— Start of Dataset entries —

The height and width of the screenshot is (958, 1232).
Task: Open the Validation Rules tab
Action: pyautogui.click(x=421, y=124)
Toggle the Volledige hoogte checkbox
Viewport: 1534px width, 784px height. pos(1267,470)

— End of Dataset entries —
— Start of Dataset entries —

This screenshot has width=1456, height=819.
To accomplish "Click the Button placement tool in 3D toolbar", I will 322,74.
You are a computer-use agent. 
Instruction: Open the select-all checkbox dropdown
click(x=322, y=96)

— End of Dataset entries —
— Start of Dataset entries —

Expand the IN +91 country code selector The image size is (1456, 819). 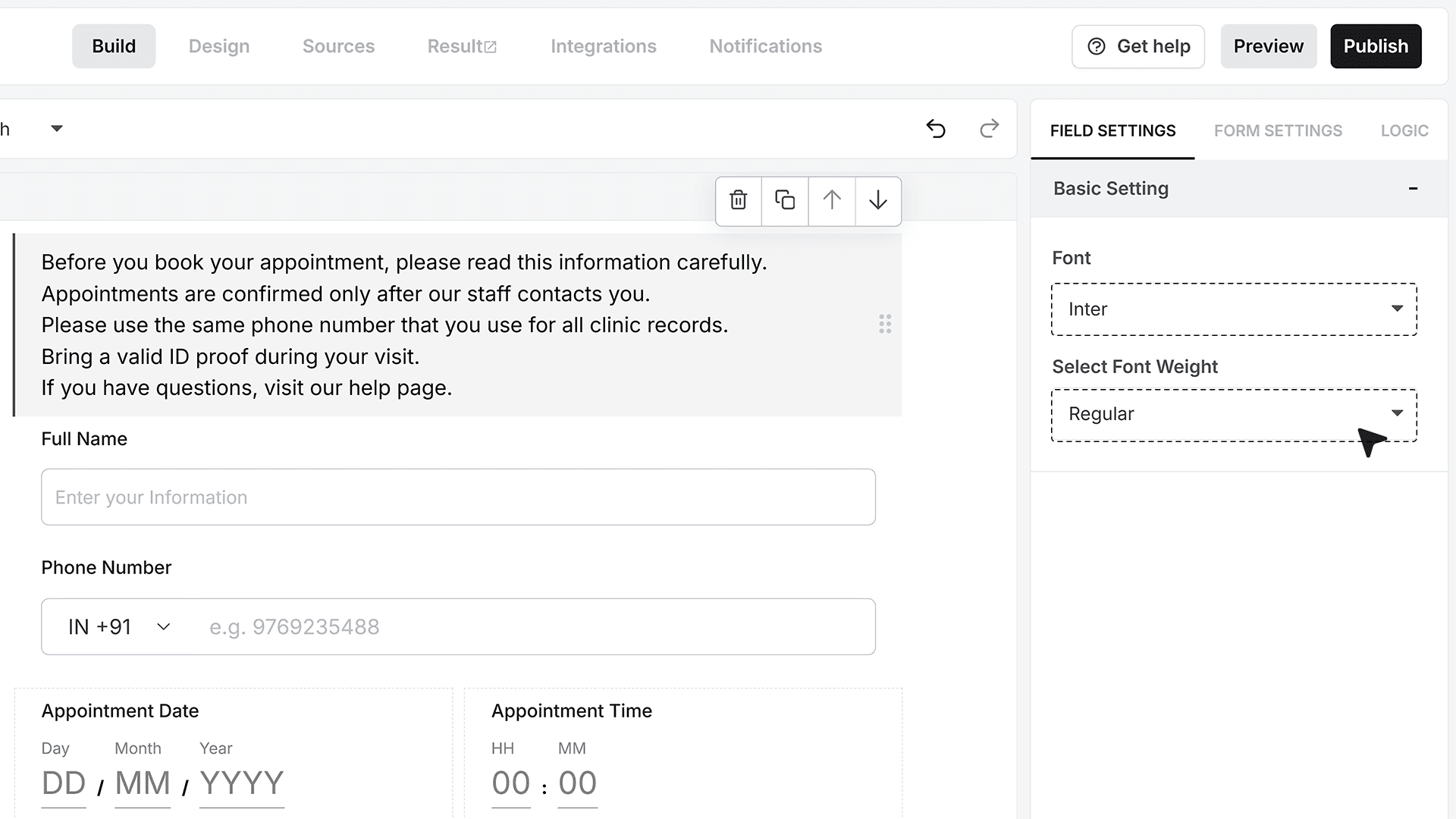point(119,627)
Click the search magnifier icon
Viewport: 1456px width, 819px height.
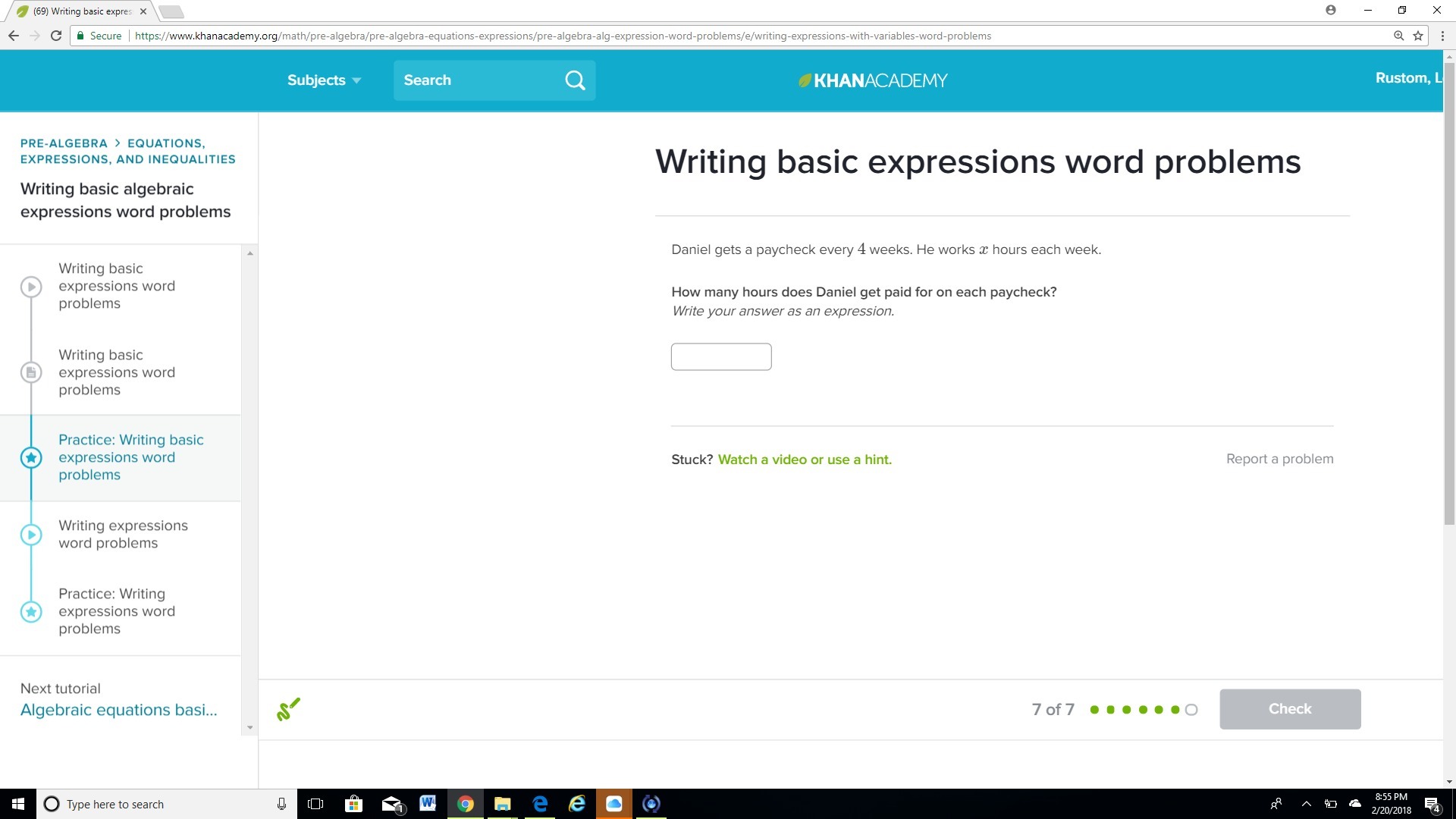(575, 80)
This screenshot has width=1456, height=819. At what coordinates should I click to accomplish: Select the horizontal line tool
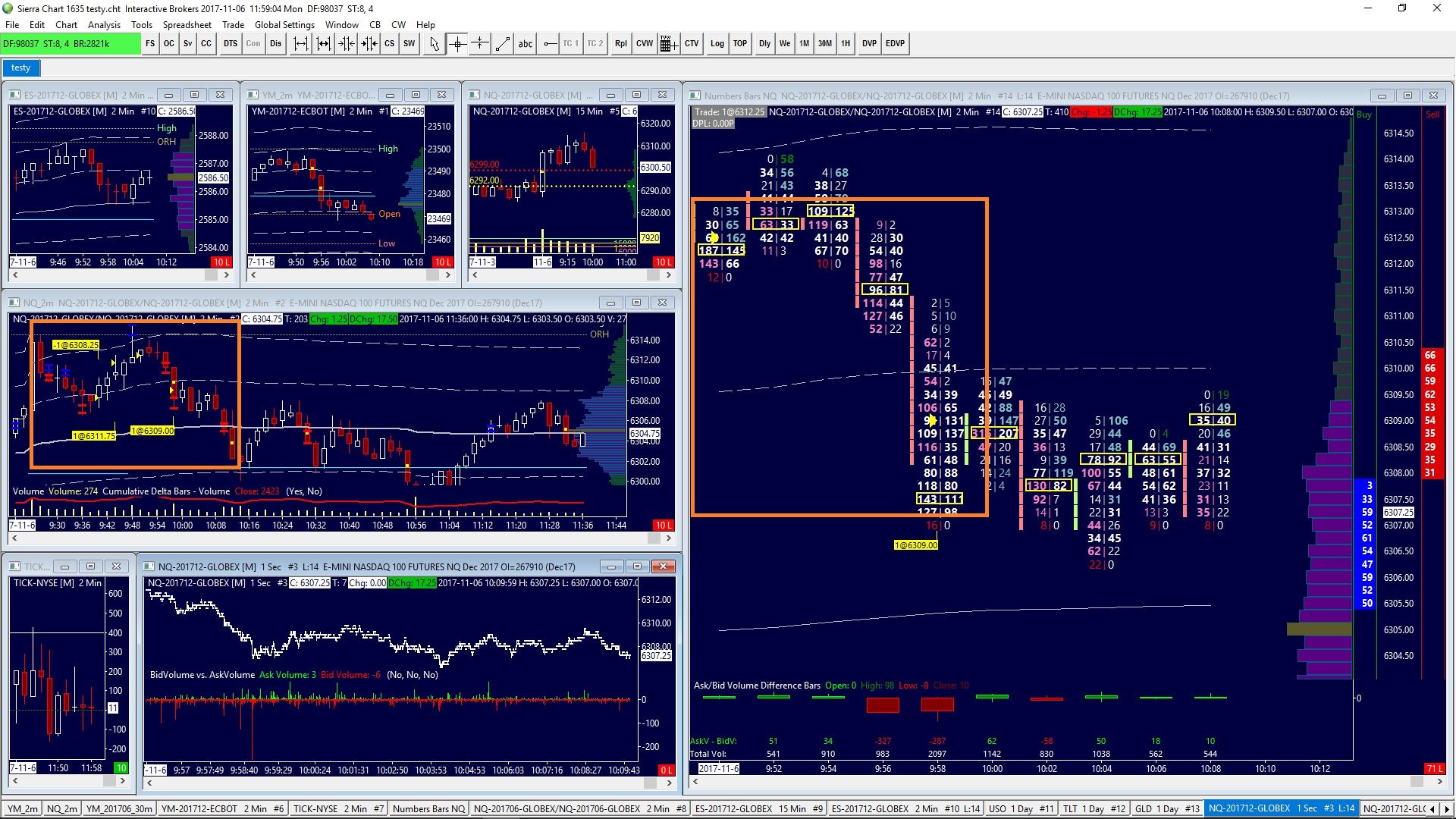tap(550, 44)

— End of Dataset entries —

» **Task objective**:
Copy out the records above, from the line with "Click the search magnifier icon" to the line with "tap(550, 44)", including both of those lines. Leave the pictures out.

» **Reply**:
Click the search magnifier icon
Viewport: 1456px width, 819px height.
(575, 80)
This screenshot has width=1456, height=819. At what coordinates should I click to accomplish: Select the horizontal line tool
tap(550, 44)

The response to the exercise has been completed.